Through the Looking Glass Children's Book Reviews

The Miner’s Daughter

The Miner’s Daughter

Gretchen Moran Laskas
Fiction
For ages 14 and up
Simon and Schuster, 2007   ISBN: 978-1416912620

Deep in the grip of the Depression, life in the mining town of Riley, West Virginia, is very hard. The mines are not open very often these days and there is very little work to be had. Sixteen year old Willa keeps hearing about how things will get better when Mr. Roosevelt becomes the new president but when he does win the election the mines are closed down all together. What are they going to do now? Her father and her big brother Ves decide to go and work on the big Hawks Nest Tunnel industrial project “downstate” and Willa knows that her mother is going to need her more than ever to help take care of things at home. Didn’t she manage before when Mama could hardly do anything when she was pregnant with baby Rusty? Well, they will manage again somehow even without Daddy and Ves.

And so they do. Willa helps to take care of the house and the children, and in her spare time she reads books and talks to Miss Grace, the missionary lady who knows so much about the world and who thinks Willa is smart and gifted. In the summer Willa even dresses like a boy so she can go and work as a field hand. She gets paid in fresh produce which her mother cans so the family will have something to eat in the wintertime. Then there is Johnny, who admires Willa for her courage, her determination, her brains, and her love of poetry. He is there working beside her picking vegetables in the fields, and stealing coal for her family, and he is there to give her hope of a brighter future.

When Daddy comes home terribly ill because of the work that he did in the Hawks Nest Tunnel things look grim again until help comes from a very unexpected quarter. Willa finds that she has to make a very difficult decision about her future and in the process she also has to make a stand for what she believes in.

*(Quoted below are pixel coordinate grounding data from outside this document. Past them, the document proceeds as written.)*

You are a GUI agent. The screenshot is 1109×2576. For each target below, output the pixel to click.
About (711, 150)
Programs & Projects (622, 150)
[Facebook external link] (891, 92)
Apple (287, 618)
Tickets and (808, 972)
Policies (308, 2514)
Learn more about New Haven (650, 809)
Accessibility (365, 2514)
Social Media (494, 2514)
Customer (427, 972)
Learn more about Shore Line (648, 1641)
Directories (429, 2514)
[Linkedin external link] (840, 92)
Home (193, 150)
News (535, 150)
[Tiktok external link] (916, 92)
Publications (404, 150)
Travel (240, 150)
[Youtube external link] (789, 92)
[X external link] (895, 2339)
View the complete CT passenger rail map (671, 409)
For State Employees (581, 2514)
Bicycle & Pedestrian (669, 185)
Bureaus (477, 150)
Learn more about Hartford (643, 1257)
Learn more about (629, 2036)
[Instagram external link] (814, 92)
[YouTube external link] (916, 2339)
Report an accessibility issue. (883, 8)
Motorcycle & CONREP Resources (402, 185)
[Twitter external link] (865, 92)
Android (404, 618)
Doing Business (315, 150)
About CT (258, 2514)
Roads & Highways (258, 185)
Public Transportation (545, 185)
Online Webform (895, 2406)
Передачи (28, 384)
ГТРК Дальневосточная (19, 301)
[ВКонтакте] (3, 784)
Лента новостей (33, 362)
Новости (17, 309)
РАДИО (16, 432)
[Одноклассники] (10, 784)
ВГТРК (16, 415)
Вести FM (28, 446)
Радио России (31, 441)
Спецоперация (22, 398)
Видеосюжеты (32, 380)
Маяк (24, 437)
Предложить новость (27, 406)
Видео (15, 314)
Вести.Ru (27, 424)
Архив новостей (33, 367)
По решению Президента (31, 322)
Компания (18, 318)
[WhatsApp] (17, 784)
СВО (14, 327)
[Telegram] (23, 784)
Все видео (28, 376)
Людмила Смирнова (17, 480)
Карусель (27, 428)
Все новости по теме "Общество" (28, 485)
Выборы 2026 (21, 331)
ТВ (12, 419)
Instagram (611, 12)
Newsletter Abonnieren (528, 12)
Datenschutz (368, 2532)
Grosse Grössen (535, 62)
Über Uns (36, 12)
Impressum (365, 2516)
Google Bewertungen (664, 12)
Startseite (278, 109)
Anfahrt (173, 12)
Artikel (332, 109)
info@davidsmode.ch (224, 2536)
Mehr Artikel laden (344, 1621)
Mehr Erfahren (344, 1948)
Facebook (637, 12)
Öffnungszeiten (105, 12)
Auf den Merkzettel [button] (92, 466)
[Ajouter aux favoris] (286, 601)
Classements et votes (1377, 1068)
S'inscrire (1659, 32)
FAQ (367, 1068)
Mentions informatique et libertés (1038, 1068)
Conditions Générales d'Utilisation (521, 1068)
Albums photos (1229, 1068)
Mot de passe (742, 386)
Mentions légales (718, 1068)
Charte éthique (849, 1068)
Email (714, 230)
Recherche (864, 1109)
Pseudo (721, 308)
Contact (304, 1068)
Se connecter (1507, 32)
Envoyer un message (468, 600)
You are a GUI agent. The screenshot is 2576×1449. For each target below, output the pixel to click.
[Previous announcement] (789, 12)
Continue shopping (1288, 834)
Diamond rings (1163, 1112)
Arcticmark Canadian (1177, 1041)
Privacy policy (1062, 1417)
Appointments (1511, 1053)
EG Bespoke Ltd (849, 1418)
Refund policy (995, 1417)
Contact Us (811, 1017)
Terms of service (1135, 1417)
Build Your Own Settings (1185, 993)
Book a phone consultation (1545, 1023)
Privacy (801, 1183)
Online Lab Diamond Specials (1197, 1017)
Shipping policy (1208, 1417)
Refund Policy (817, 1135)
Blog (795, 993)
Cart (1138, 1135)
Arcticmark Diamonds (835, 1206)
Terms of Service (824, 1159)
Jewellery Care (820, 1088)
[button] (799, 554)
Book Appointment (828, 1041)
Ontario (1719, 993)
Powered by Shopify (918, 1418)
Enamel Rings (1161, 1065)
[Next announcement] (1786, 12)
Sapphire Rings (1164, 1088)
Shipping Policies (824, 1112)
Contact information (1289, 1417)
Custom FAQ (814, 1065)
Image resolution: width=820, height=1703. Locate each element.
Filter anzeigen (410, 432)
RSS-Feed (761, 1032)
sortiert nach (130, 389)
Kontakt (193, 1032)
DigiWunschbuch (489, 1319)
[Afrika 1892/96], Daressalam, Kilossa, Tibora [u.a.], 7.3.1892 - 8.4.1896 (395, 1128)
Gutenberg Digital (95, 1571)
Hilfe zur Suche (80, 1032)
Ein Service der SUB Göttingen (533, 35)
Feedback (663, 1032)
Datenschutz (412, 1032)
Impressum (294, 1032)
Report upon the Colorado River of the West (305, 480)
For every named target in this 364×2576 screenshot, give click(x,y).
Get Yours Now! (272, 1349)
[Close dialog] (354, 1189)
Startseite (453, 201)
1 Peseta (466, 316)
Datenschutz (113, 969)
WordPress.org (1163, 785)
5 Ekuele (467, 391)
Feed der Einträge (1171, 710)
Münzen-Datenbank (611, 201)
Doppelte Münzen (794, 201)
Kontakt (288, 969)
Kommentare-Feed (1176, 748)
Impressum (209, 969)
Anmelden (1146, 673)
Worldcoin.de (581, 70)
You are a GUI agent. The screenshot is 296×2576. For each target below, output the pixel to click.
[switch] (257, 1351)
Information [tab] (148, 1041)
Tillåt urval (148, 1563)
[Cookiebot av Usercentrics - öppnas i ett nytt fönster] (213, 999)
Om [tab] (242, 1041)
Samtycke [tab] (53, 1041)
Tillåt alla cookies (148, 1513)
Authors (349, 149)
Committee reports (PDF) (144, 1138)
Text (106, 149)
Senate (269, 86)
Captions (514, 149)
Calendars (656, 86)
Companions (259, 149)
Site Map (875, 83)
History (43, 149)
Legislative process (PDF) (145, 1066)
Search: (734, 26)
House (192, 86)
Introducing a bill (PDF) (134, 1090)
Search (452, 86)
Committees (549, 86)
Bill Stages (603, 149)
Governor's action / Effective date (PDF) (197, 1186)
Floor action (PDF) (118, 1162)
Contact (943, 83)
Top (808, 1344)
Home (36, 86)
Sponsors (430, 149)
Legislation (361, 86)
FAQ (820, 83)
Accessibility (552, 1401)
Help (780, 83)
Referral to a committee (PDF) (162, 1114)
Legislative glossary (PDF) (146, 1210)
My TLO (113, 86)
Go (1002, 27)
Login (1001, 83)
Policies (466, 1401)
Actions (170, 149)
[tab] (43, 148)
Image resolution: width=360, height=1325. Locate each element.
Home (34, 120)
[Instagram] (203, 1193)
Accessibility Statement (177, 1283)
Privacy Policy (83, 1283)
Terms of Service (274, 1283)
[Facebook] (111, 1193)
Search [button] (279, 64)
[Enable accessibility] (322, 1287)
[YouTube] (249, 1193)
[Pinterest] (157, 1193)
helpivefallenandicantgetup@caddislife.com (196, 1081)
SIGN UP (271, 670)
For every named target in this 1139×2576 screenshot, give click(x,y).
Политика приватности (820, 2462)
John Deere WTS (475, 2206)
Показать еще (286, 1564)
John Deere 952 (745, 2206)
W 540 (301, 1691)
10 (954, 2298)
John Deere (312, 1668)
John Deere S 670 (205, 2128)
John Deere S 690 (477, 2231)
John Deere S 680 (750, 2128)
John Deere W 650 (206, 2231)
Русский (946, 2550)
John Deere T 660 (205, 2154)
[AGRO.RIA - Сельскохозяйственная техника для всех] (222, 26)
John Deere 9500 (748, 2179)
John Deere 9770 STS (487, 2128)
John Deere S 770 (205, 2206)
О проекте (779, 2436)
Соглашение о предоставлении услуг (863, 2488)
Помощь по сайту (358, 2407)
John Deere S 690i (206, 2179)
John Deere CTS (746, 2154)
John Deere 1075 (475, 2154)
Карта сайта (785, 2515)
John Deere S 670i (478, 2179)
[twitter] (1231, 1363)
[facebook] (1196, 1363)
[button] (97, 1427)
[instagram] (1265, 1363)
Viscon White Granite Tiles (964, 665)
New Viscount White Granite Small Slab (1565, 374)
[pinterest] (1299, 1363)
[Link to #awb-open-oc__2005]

This is a very moving and thought provoking story which will give young adults a startling picture of how the Depression impacted an often forgotten section of American society. We often read about how people in the dust bowl areas and in farming communities were impacted by the disaster. This is the story of how a mining community was literally shut down and how the mining families had to find way to keep on going in spite of the fact that their livelihood was gone. Willa’s family did get help and yet so many others, who were not considered “suitable” did not. With great sympathy and obvious admiration the author tells the story of these people, giving them a voice so that we will all get to see how courageous they were in a time of great trouble and loss.